In a statement released today the Forum called for the process to be paused, fearing local authorities and their communities did not have enough time to make “informed decisions” about the impact of the reforms.

“The forum has serious concerns about the current decision-making time frame and urges the pause to come into effect now and remain in place until the new water service regulator, Taumata Arowai, is properly established,” Selwyn mayor Sam Broughton, who chairs the forum.

"We believe this is essential in order to properly engage with our communities on this incredibly important decision.”

The Forum also pointed out the process coincides with significant reform processes, including a review into the future for local government.

Earlier this month Moore, when railing against centralised control of the city’s water supplies, said the city council had $6.9 billion worth of water assets and $1.1 billion worth of debt.

Garry Moore.
Garry Moore.

Under the proposal those assets would be taken from the city council and absorbed by a new organisation covering 20 local authorities in the South Island.

“The council will receive $122 million as a sweetener, but we’ll have very little say,” Moore claimed.

“This is theft by central government. Thirty pieces of silver comes to mind. These assets have been built up by generations and generations of ratepayers in Christchurch.
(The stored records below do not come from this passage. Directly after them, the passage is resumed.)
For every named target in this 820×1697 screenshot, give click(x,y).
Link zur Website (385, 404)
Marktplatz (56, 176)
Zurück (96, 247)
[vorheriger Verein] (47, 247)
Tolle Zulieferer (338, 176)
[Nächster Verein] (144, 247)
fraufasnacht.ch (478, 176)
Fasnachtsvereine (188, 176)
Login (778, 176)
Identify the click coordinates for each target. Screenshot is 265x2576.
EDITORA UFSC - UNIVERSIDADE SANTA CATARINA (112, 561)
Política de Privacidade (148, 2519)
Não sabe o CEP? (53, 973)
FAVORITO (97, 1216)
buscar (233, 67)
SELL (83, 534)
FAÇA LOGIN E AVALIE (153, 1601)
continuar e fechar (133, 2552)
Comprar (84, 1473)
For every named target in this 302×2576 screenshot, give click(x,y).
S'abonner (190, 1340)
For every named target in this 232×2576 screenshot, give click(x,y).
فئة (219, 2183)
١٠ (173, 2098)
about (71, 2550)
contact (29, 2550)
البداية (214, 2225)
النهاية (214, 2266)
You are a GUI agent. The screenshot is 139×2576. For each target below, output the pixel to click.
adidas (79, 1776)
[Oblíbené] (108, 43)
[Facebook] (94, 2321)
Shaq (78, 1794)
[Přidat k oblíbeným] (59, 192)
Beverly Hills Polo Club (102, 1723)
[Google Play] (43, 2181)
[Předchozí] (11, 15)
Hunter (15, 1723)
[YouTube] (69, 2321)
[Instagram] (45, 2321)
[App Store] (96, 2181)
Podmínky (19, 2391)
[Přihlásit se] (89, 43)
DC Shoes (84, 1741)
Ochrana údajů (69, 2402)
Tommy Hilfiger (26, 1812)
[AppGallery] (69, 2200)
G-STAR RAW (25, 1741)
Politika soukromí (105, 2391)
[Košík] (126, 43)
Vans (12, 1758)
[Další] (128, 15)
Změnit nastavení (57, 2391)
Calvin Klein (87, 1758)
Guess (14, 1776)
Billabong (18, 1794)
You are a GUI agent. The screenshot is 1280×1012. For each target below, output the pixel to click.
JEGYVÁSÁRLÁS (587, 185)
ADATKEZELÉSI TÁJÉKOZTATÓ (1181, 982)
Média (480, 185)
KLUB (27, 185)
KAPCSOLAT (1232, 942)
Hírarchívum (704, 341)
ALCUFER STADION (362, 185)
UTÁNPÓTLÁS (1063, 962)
Moore was skeptical of the proposed benefits to ratepayers.

“There’s some very dubious numbers around what benefit it [Three Waters] will be in costs for ratepayers over 30 years,” Moore said.

Moore said public debate was vital as Local Government New Zealand was determined to “shoehorn” councils to support Three Waters.

"There has been a massive investment [in water] by our council, we have safe water,” said Moore, who queried how water charges would be assessed.

"We want to say to the Government: ‘You’ve got this wrong’. We support New Zealanders having clean water but you’ve rushed straight to a single solution rather than looking at how we can work at a local level with councils and iwi. Let’s come up with a South Island model to put back at the government.”